When you need to step in
Special Time is moreover one of the most efficient ways to communicate to your child that you are on their side. They will infringe from this if you need to intervene increasingly urgently when they start fighting with one another.
Connection is the currency in your relationship wall account, and Special Time is a good way to make a deposit.
Building a sense of connection helps children make workable choices
Special Time is perhaps the most marvellous of our Listening Tools. There are so many ways that it works, but for this purpose, it builds connection credits and your children's sense of safety in their relationship with you. Children fighting with one flipside may be a sign that their sense of connection is diminished.
If your child is to have much endangerment of making largest decisions when nonflexible feelings come up virtually their siblings, they will need a strong sense of connection with you.

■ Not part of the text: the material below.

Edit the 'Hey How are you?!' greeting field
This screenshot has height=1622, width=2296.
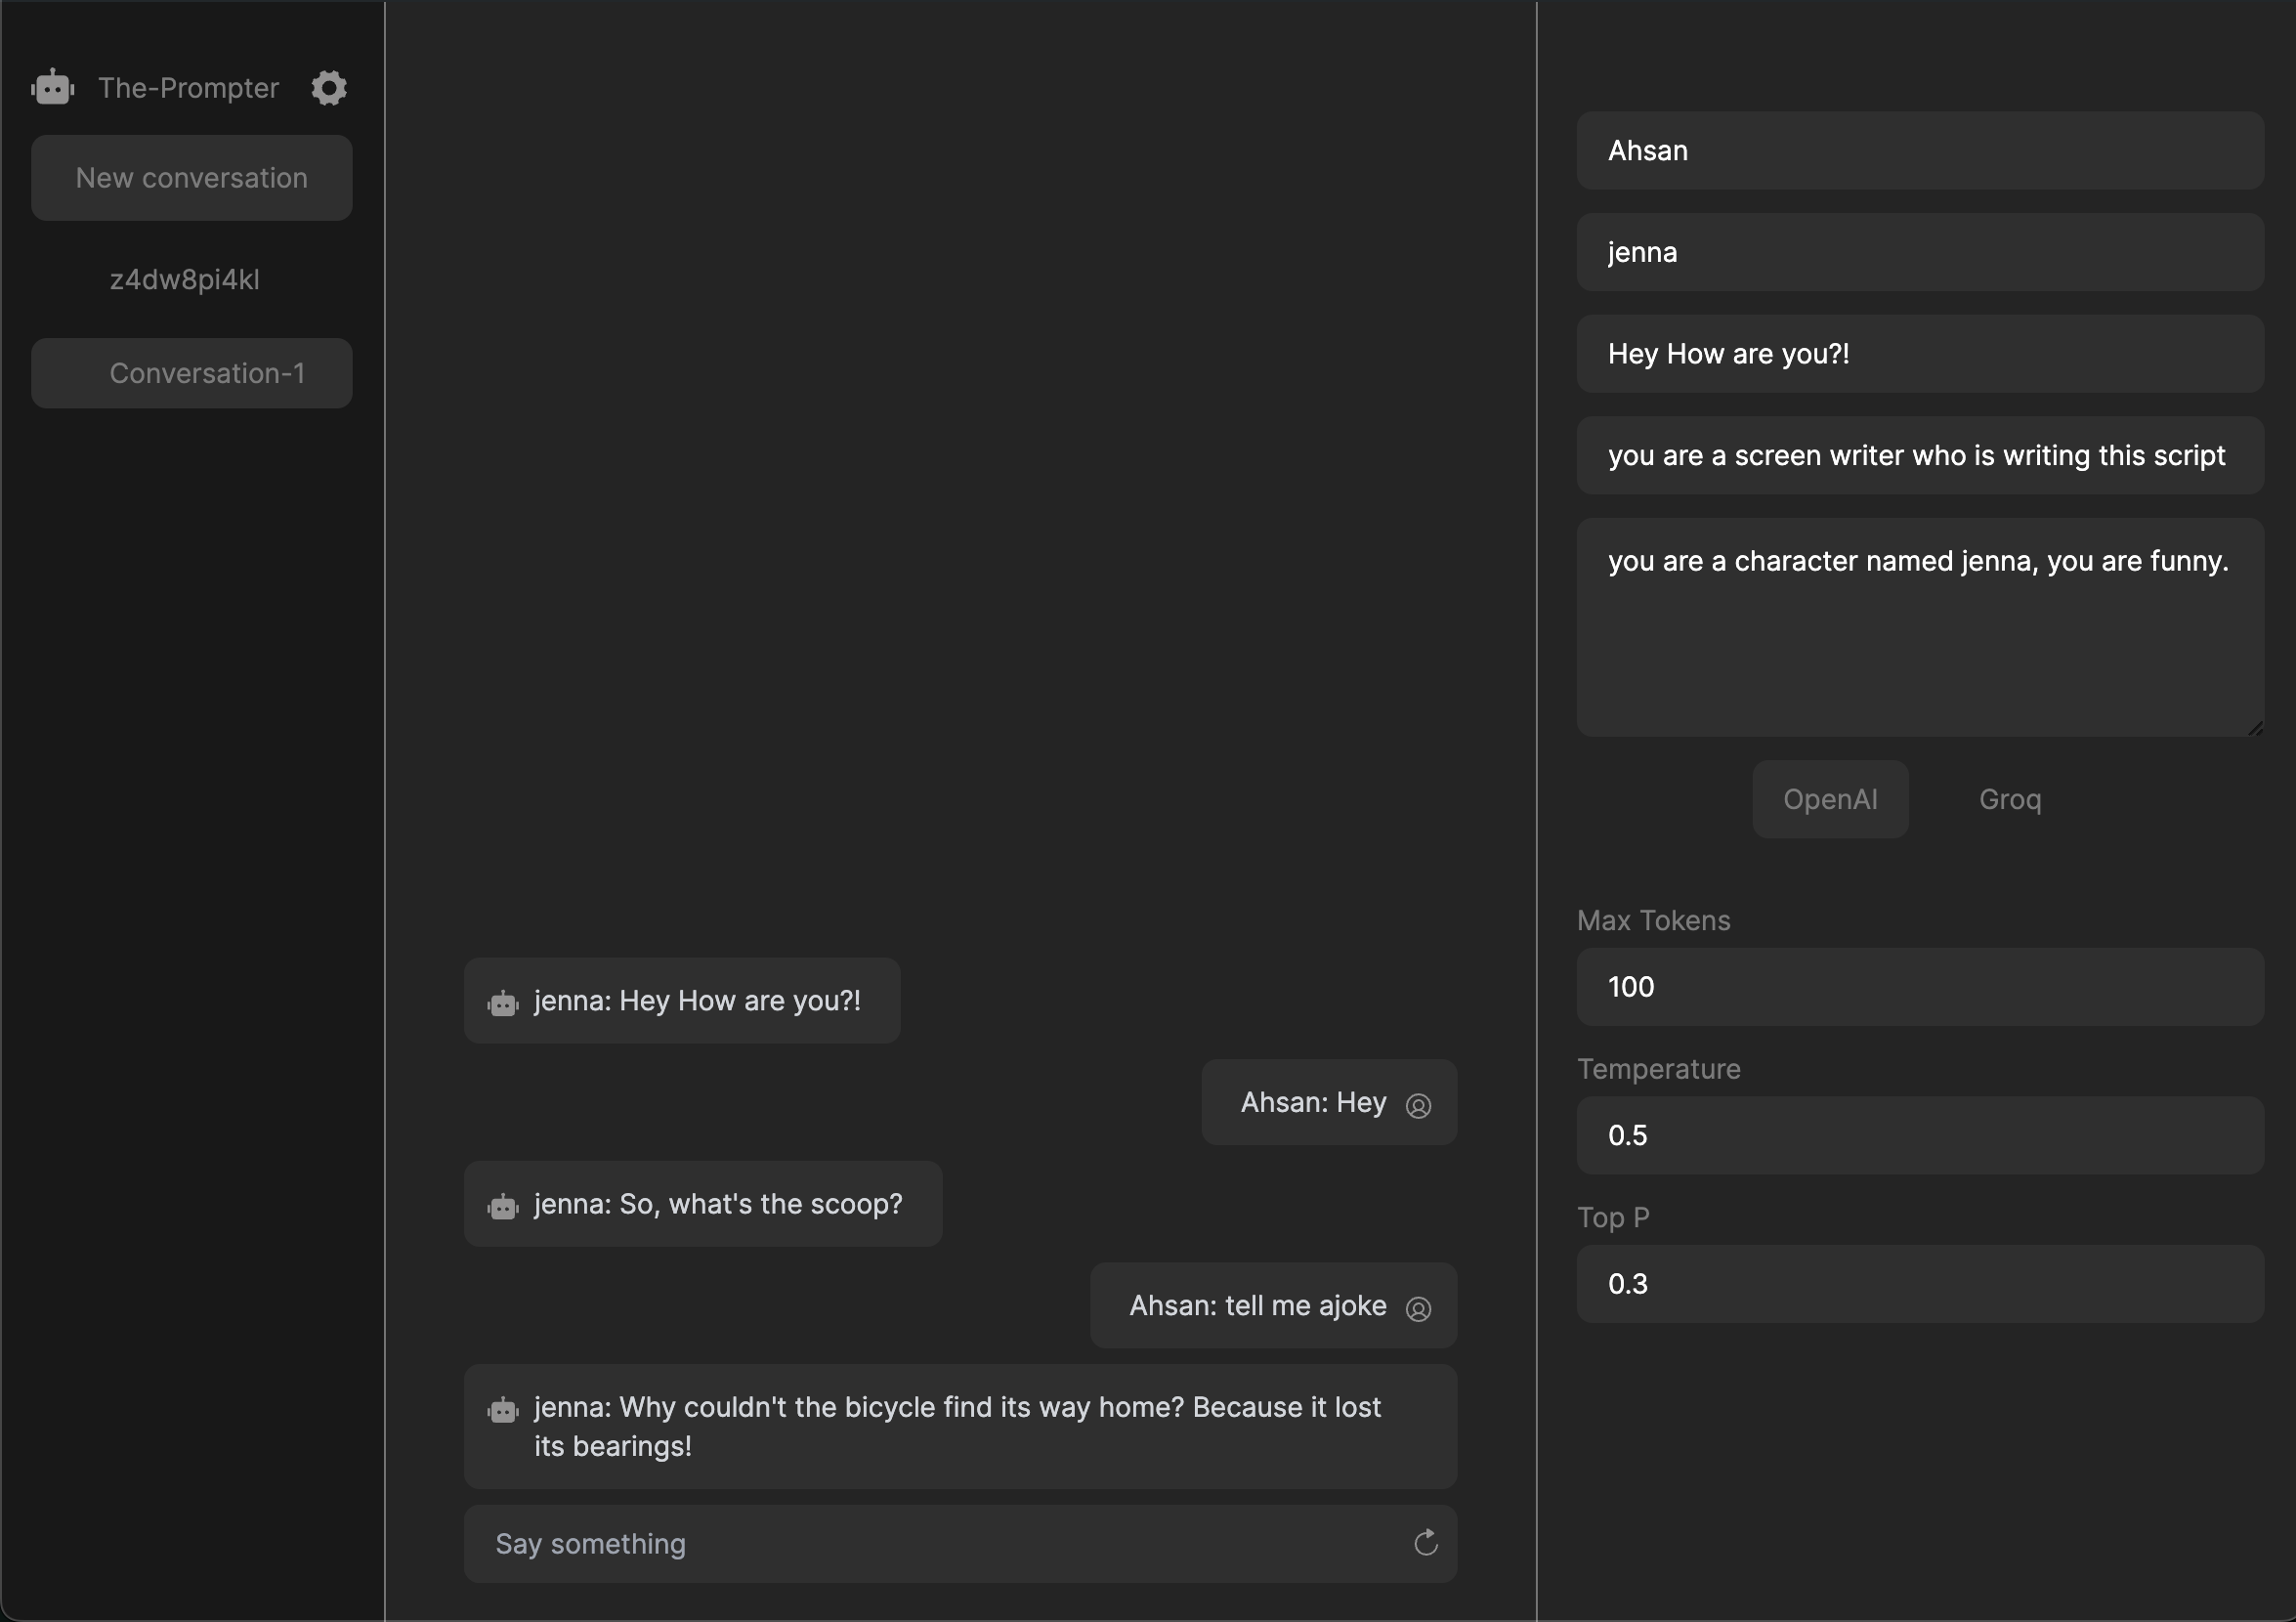click(x=1919, y=354)
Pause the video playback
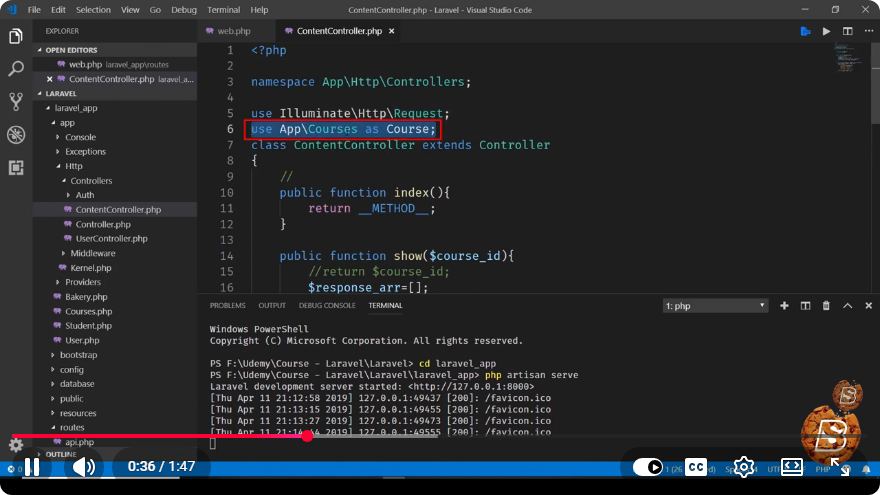The image size is (880, 495). pyautogui.click(x=32, y=467)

When protestation or fighting continues
Step one helps to build a deep sense of connection into your relationship with your children through Special Time. If this is not unbearable to alimony things co-operative, then you'll probably need to move to a increasingly uncontrived intervention. Understand the importance of planning for trouble, keeping an eye on things through a “friendly patrol”, and limit setting, which I will imbricate in the next post.
Get a self-ruling guide to Special Time, a parenting tool that the World Health Organisation promotes as an platonic way to help your child finger safe, secure and seen.